** Entries supplied **
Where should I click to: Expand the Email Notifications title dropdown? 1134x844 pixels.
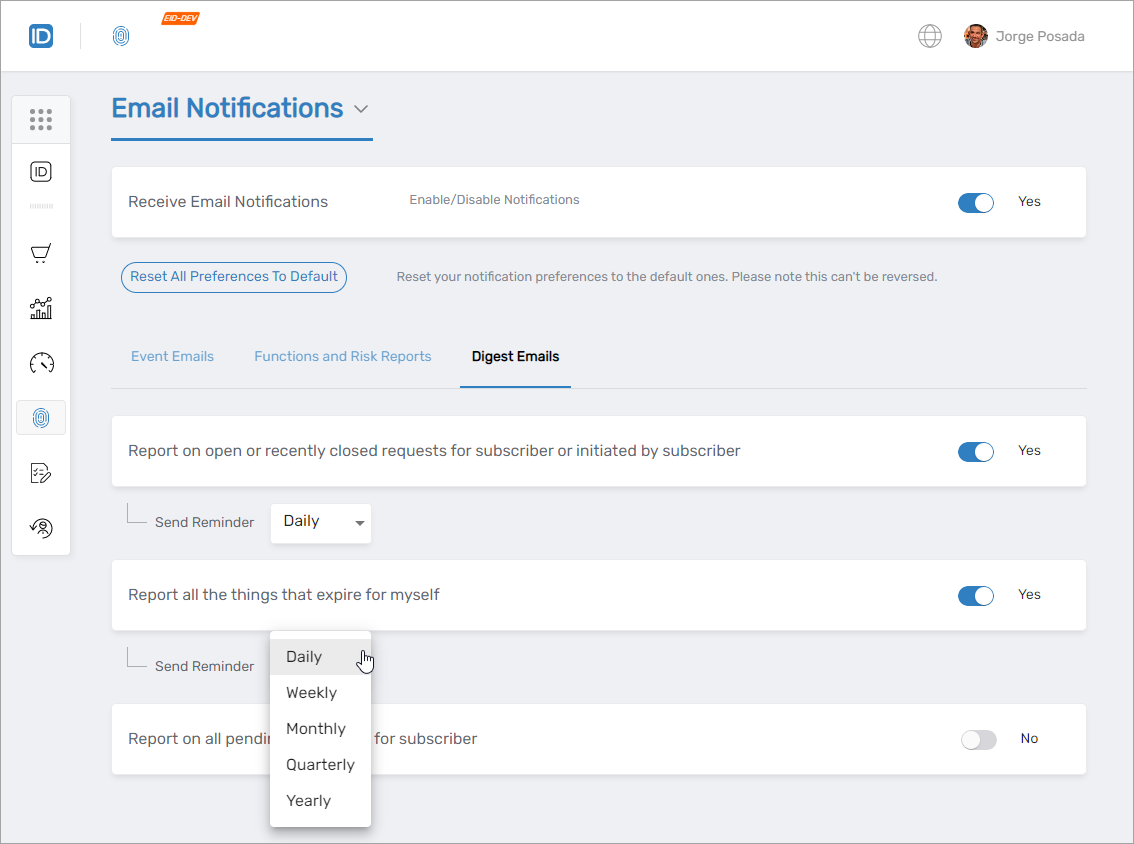361,108
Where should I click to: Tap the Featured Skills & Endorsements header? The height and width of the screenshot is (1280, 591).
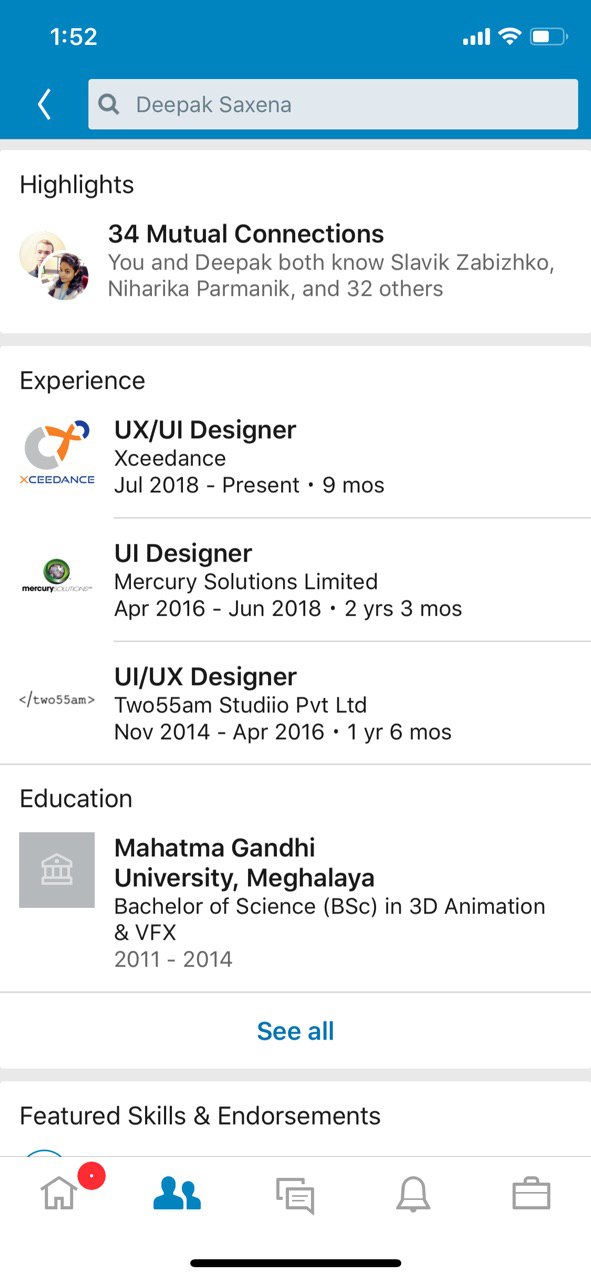point(200,1116)
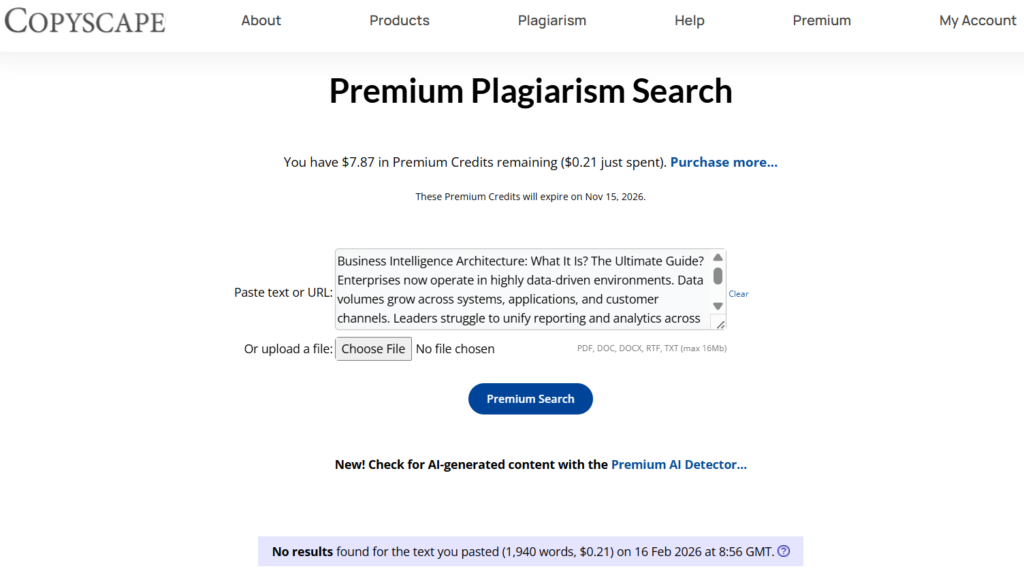Click the Premium Search button
Screen dimensions: 1024x569
click(x=530, y=399)
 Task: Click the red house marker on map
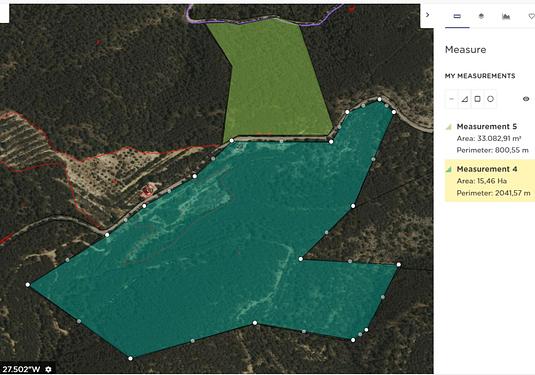click(x=148, y=190)
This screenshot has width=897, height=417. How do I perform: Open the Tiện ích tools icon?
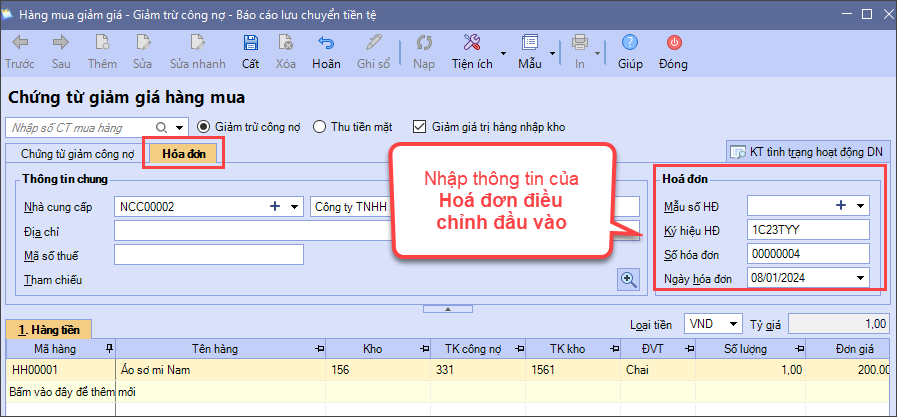(x=472, y=43)
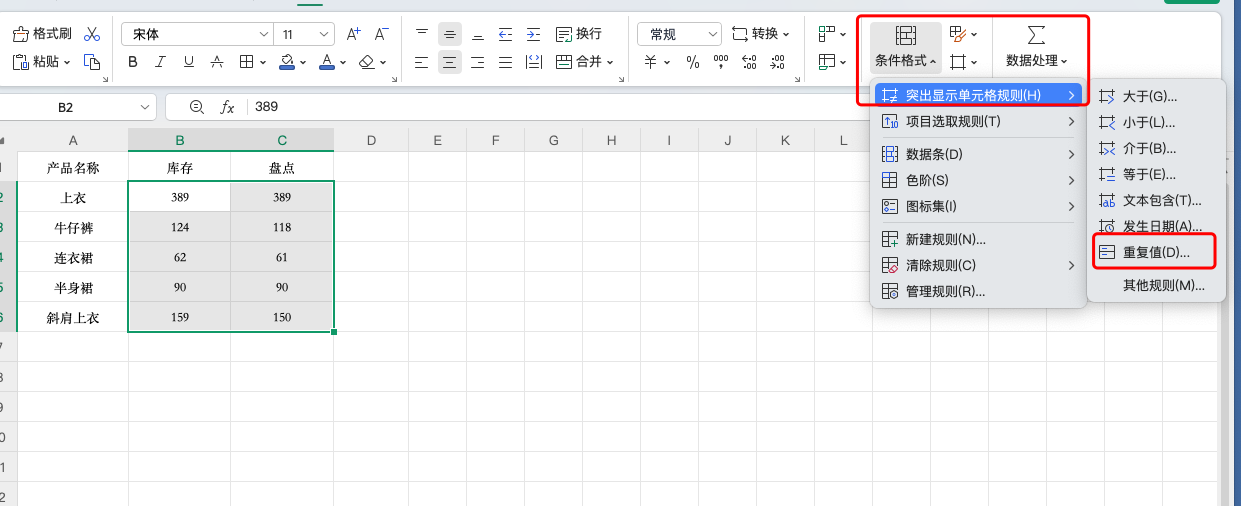Click the 数据处理 button
The image size is (1241, 506).
pyautogui.click(x=1036, y=47)
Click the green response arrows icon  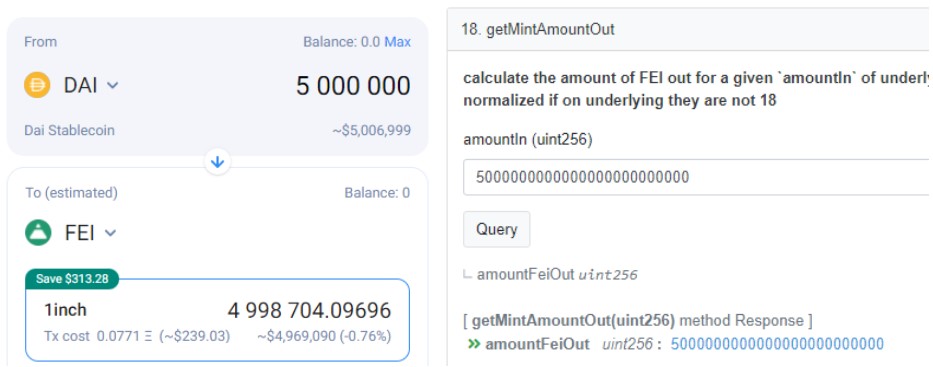coord(474,344)
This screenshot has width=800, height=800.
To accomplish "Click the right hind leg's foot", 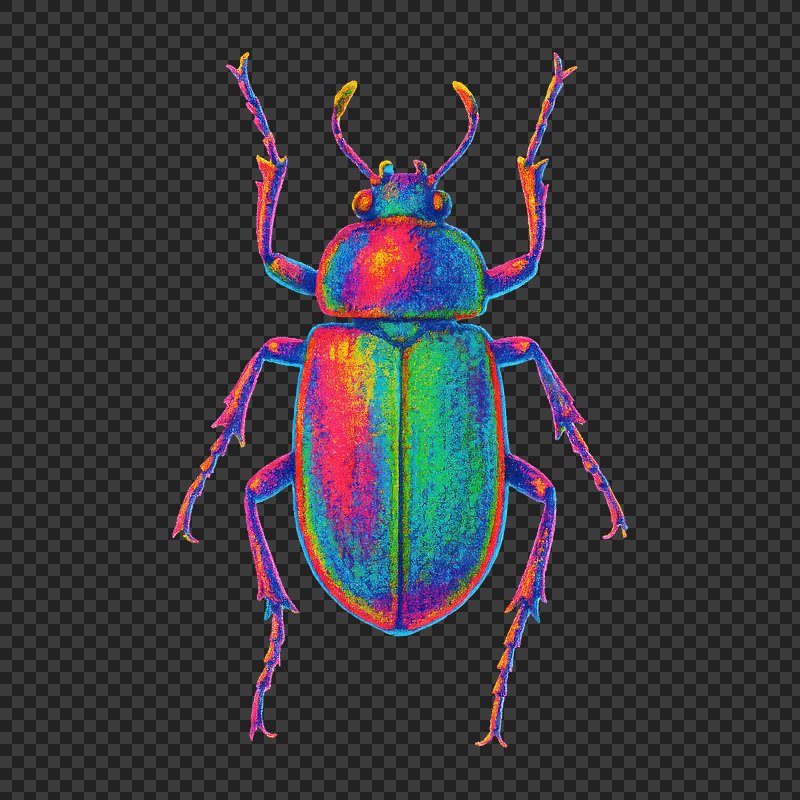I will [x=492, y=730].
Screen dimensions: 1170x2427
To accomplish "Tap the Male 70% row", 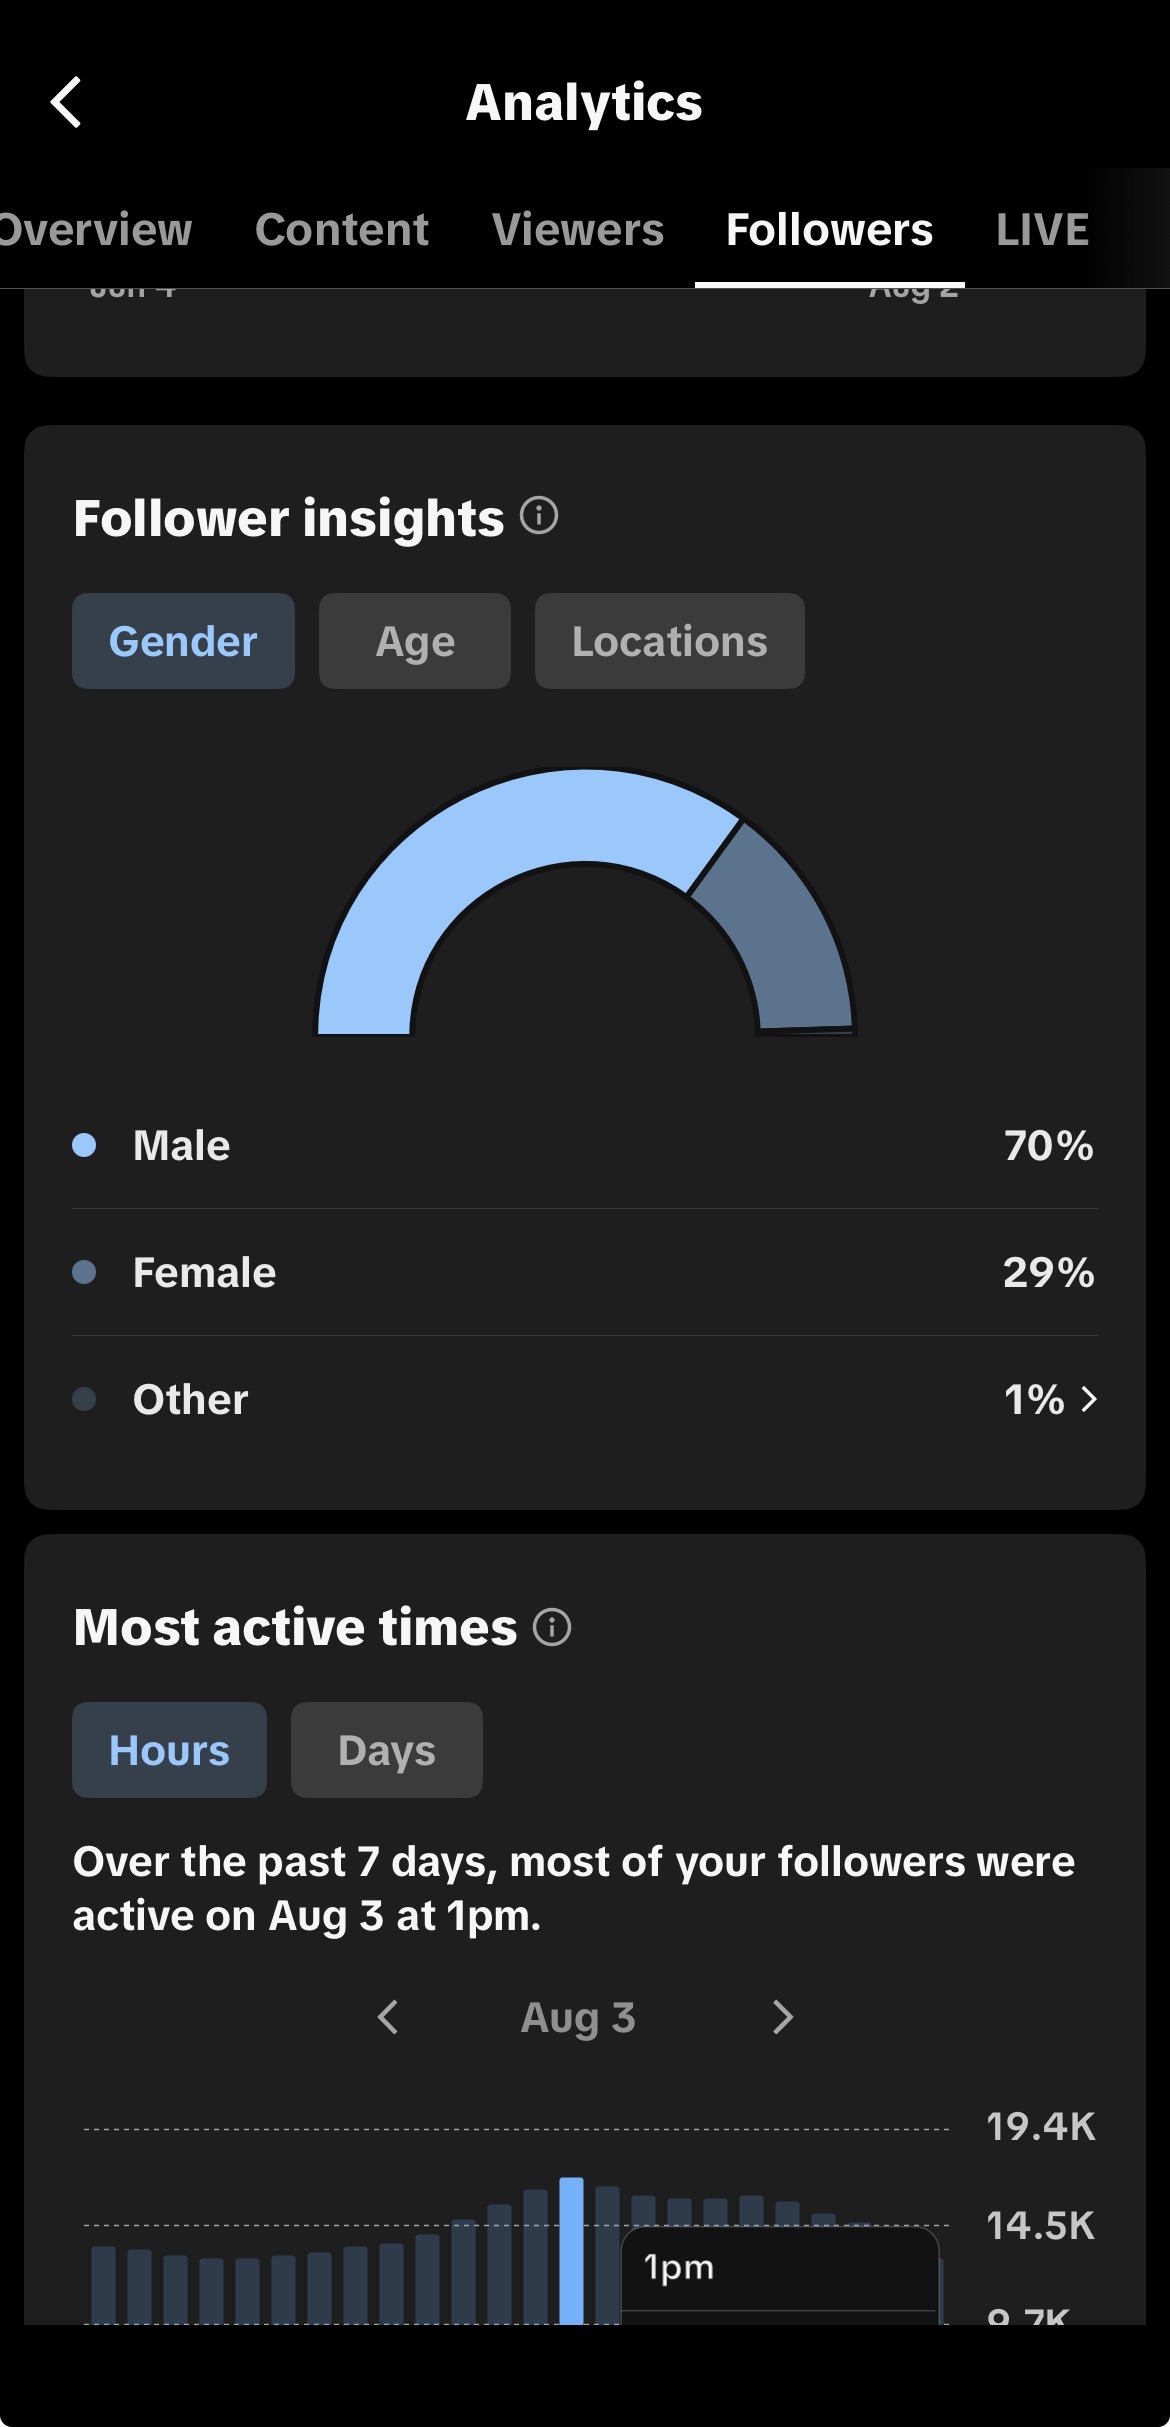I will click(x=585, y=1145).
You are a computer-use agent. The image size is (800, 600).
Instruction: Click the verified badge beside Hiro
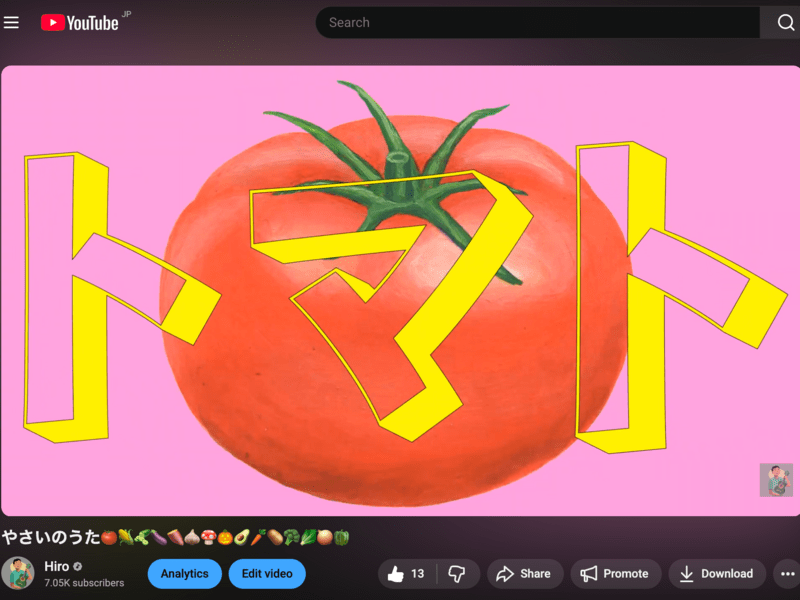(x=78, y=566)
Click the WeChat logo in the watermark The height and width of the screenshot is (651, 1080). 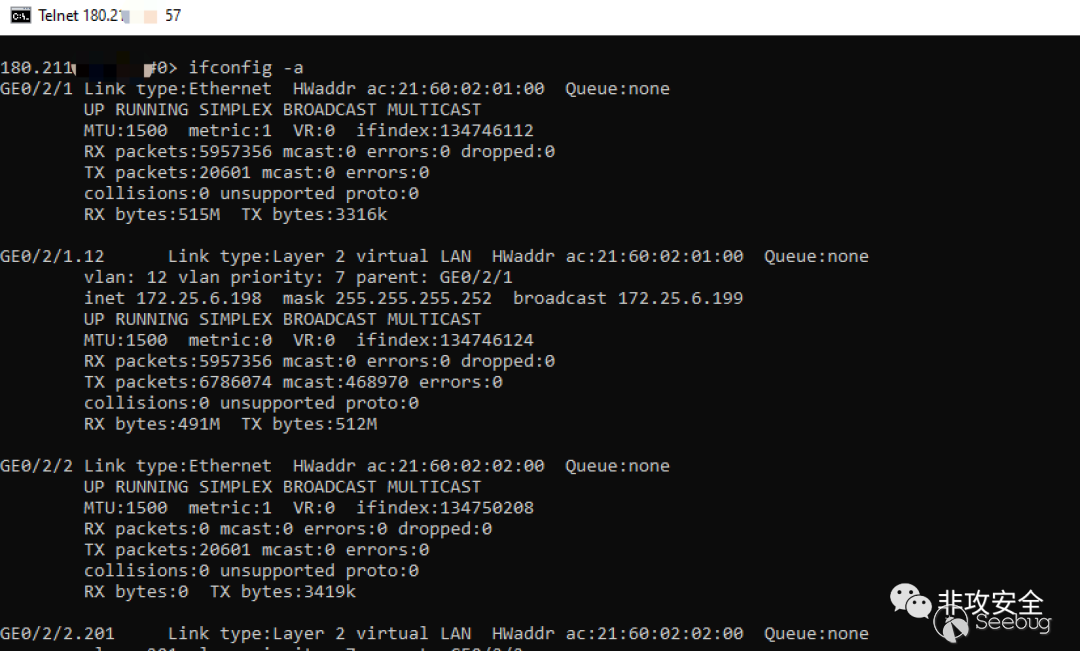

** Task instructions **
The response must restate exactly the lines from the one containing "You are a computer-use" through the end of the records above and must leave out all pictures.

** Task response **
You are a computer-use agent. The image size is (800, 600).
Instruction: Click the verified badge beside Hiro
(x=78, y=566)
Click the WeChat logo in the watermark The height and width of the screenshot is (651, 1080). 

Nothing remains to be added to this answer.